■ **REQUIRED TASK A**
Set down the entries exactly as they appear, from the first line of the entries through the line that contains "Action: click(x=194, y=304)", including both of those lines. Leave out the pictures.

■ **EXCERPTED PASSAGE**
========================================

I have my LP Unicos, #9s and to some extent T52s in a 3-4yr rotation (aprox. 2 boxes /year). That's the reason for so many. Anyway - LPs and Unicos never get old to me...... my biggest problem is forcing myself away from them lol.


----------



## danmdevries (Jan 31, 2014)

Currently I have about 60-70 sticks on hand. 

If this weather would ever break, I could get to smoking them. 

I can't see myself breaking 500+ cigars unless I had friends that also smoked but I'm the only person I know that enjoys cigars. My brother in law lives 3 hours away also enjoys cigars so I bring some whenever I head down there but that's about it. 

I do enjoy collecting stuff though. Really anything of interest to me, I tend to accumulate excessive quantities so I could see myself getting into the couple hundred cigar range fairly easily once I figure out more that I really like. Currently I'm still experimenting with samplers, though I've picked up a couple boxes of the gars I really like. 

I don't know however, where a well-rounded collection would meet excessive quantity. Spose if you can't get through your collection in your forseeable lifetime, maybe it's time to thin the herd.

========================================

■ **ITEMS**
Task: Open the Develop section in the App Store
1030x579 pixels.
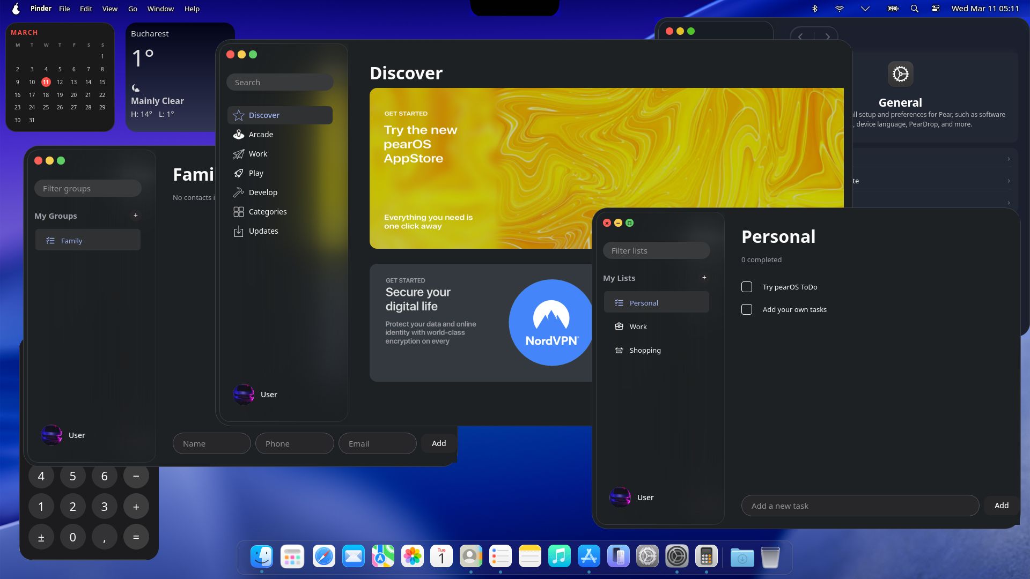Action: [262, 192]
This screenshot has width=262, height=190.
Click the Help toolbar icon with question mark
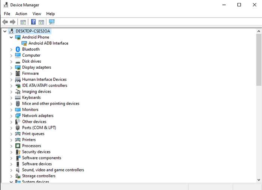pyautogui.click(x=33, y=22)
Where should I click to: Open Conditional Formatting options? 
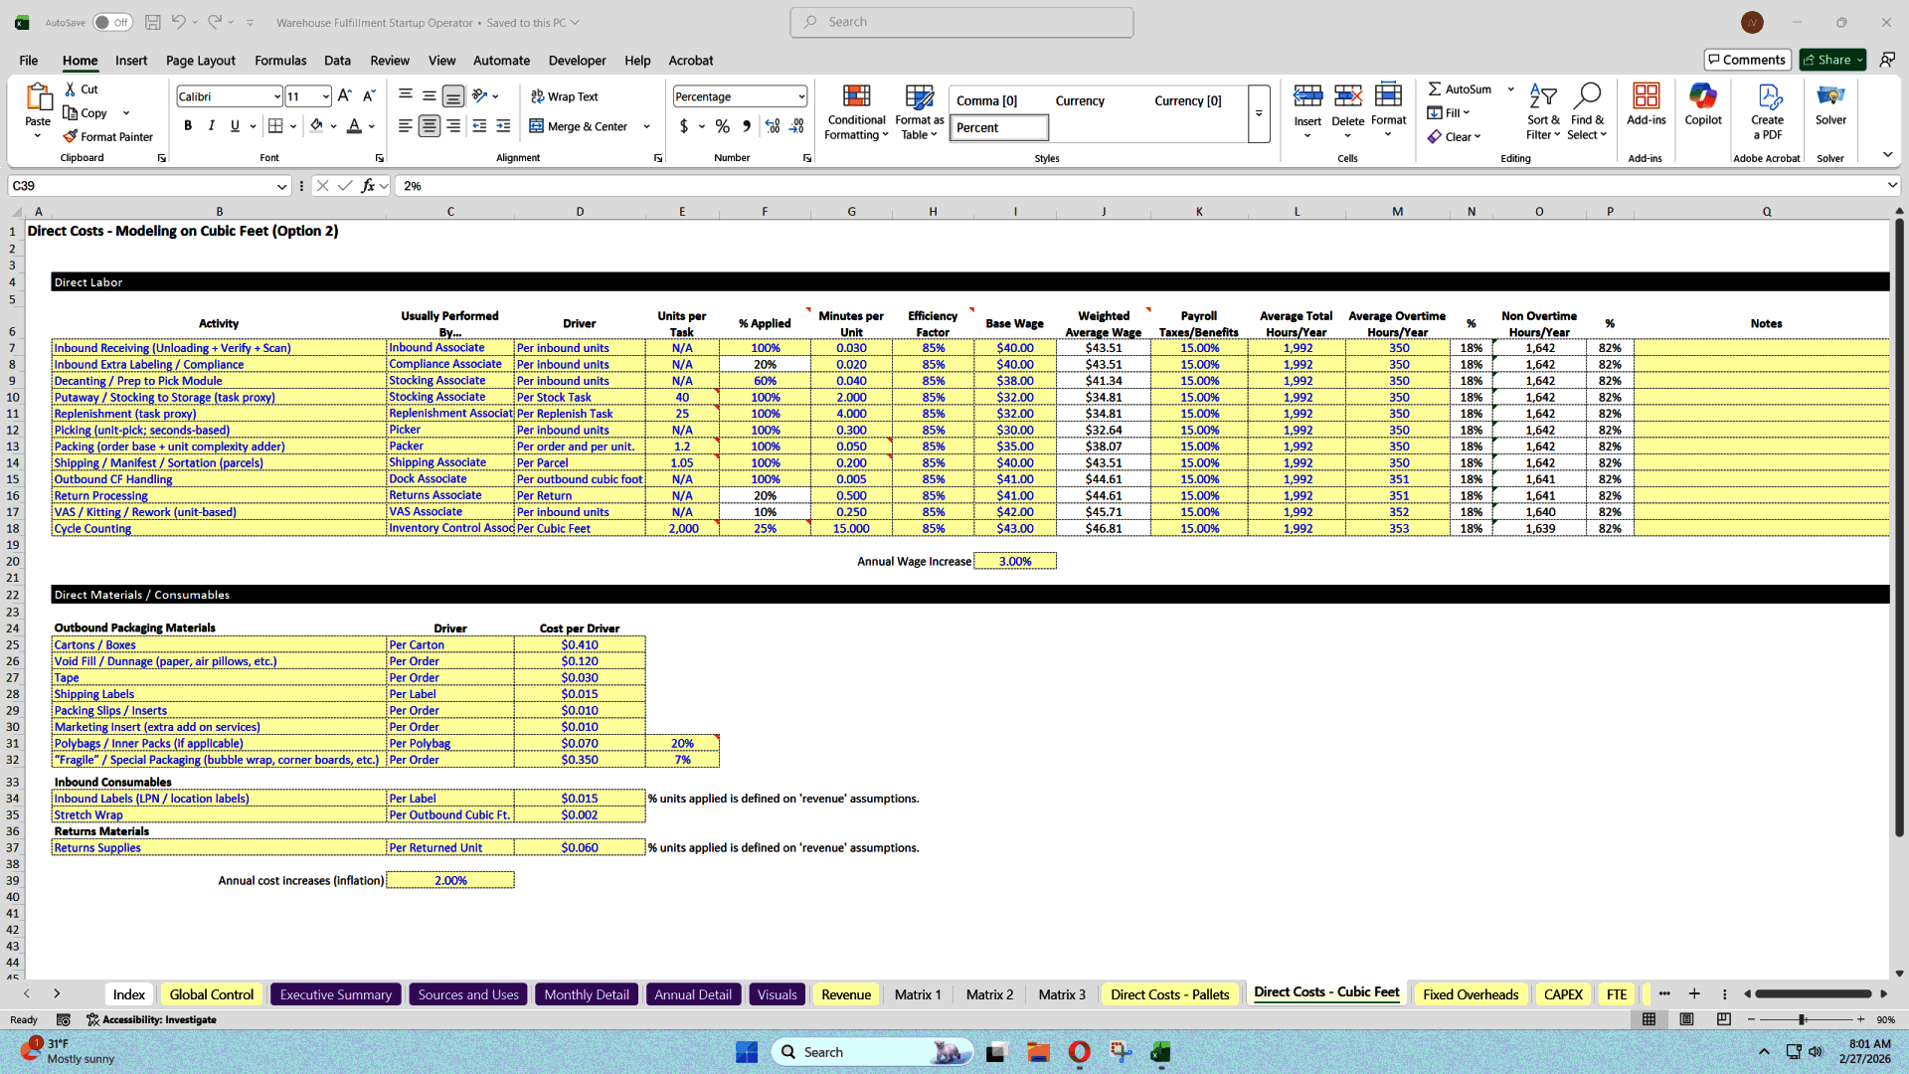pos(856,111)
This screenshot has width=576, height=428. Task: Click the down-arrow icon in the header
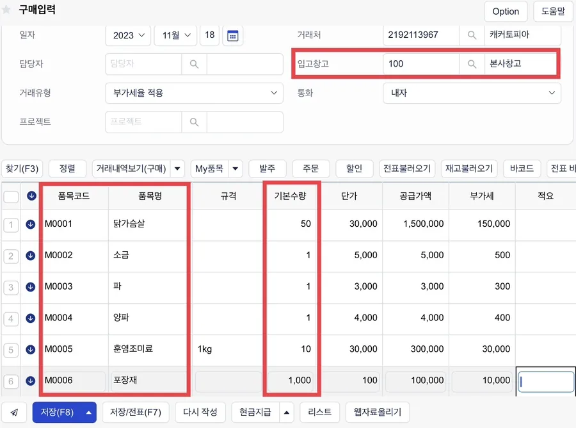pos(31,196)
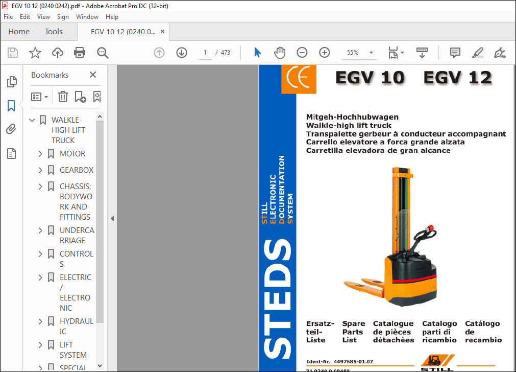Image resolution: width=516 pixels, height=372 pixels.
Task: Click the Zoom In button
Action: pos(324,52)
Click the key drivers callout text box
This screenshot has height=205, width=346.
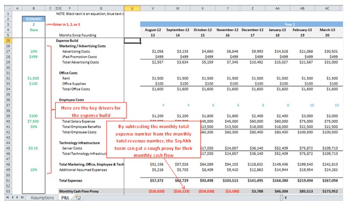pos(90,111)
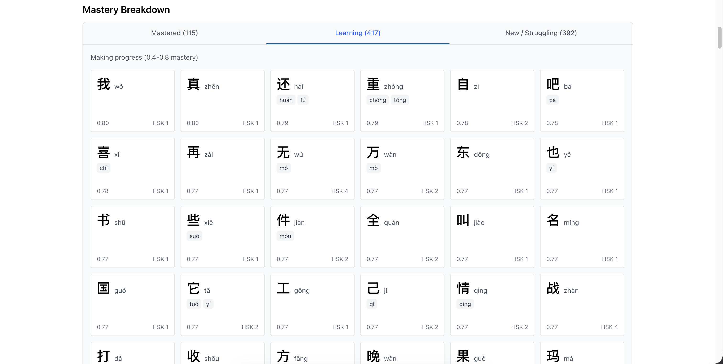
Task: Click the tuó chip on 它 card
Action: click(x=194, y=304)
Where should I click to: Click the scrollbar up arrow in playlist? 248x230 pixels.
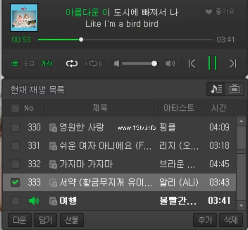pyautogui.click(x=241, y=121)
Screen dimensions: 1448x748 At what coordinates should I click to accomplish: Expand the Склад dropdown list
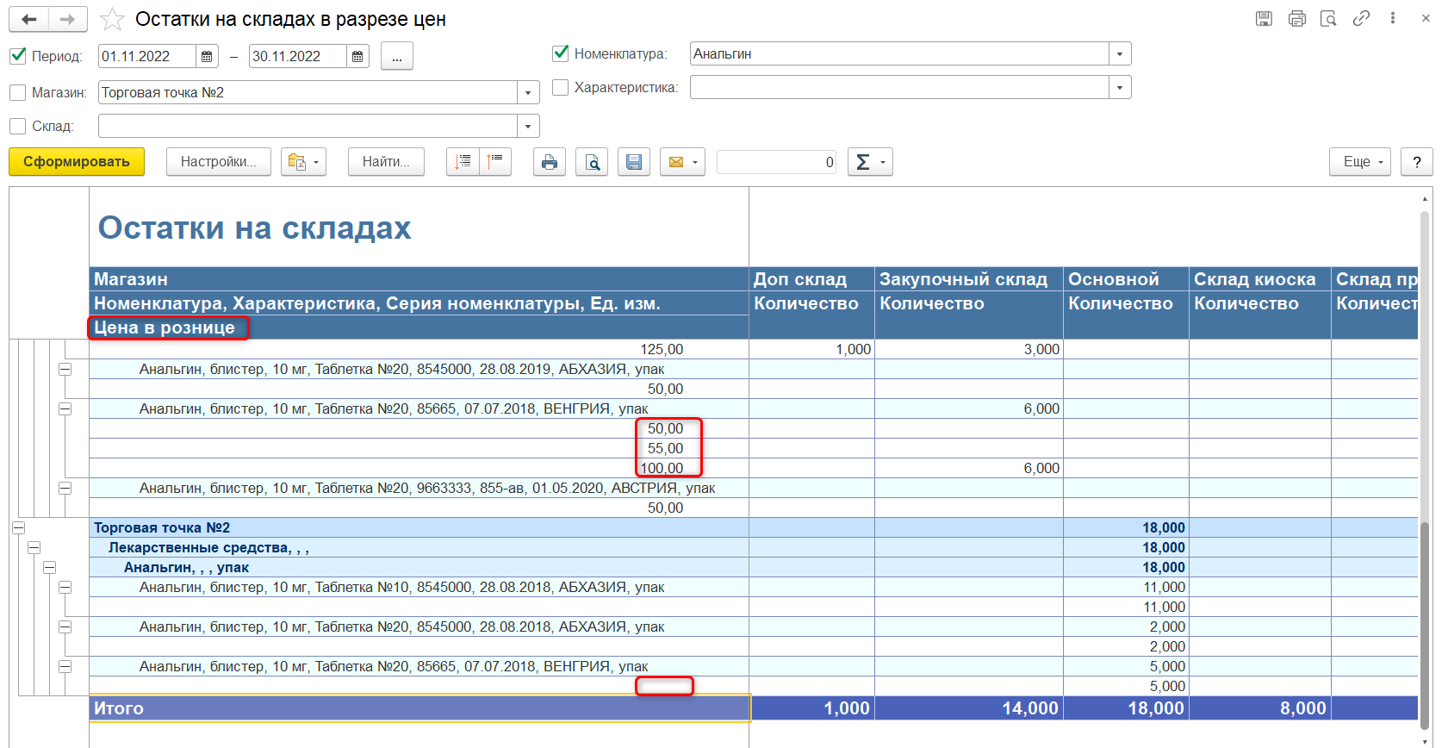pos(528,127)
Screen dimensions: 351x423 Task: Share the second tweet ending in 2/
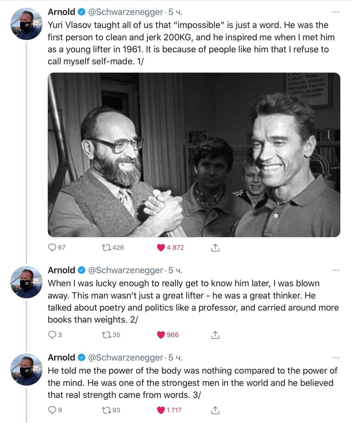pos(215,335)
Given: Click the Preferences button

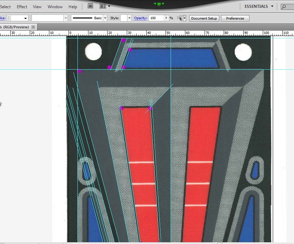Looking at the screenshot, I should pos(235,18).
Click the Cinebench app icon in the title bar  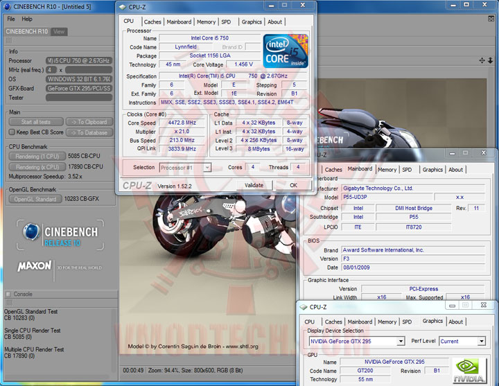pos(7,8)
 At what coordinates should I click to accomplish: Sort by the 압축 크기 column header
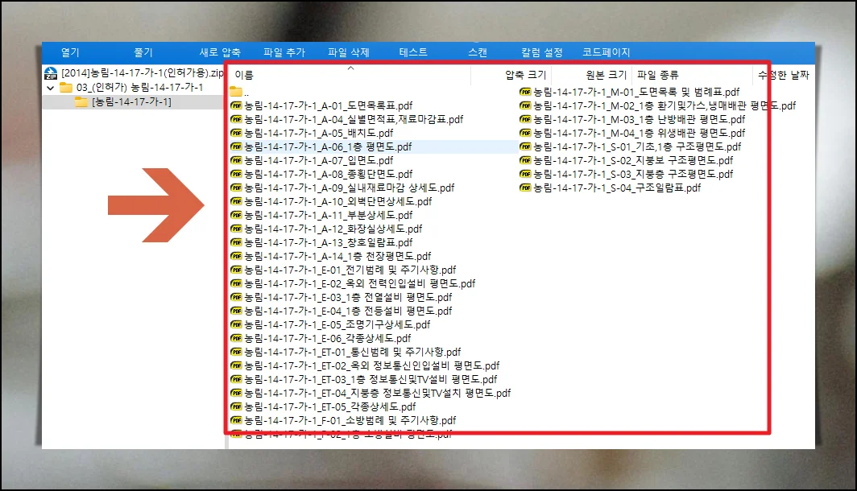coord(525,75)
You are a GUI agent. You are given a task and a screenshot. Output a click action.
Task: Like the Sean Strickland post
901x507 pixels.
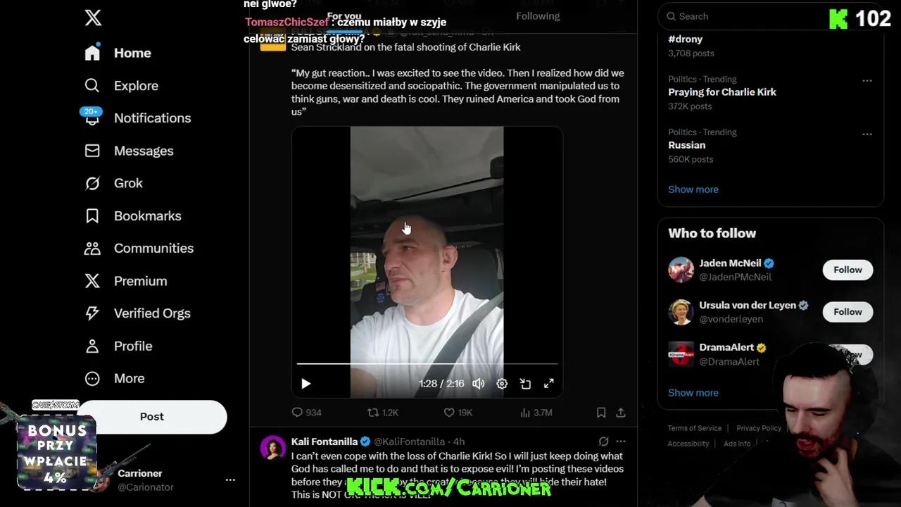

========================================

■ **REQUIRED TASK B**
From the cigar forum thread, extract the passage from "I can't see" to "that's about it." word for word.

■ **RIGHT ANSWER A**
Task: Open the Develop section in the App Store
1030x579 pixels.
Action: [262, 192]
This screenshot has width=262, height=190.
Click the Help toolbar icon with question mark
pyautogui.click(x=33, y=22)
Where should I click to: Open Conditional Formatting options? 
pos(856,111)
This screenshot has width=576, height=428. Task: Click the down-arrow icon in the header
pos(31,196)
Image resolution: width=516 pixels, height=372 pixels.
Task: Click the Zoom In button
Action: pos(324,52)
Click the key drivers callout text box
This screenshot has height=205, width=346.
pos(90,111)
Task: Click the tuó chip on 它 card
Action: click(x=194, y=304)

■ **RIGHT ANSWER B**
I can't see myself breaking 500+ cigars unless I had friends that also smoked but I'm the only person I know that enjoys cigars. My brother in law lives 3 hours away also enjoys cigars so I bring some whenever I head down there but that's about it.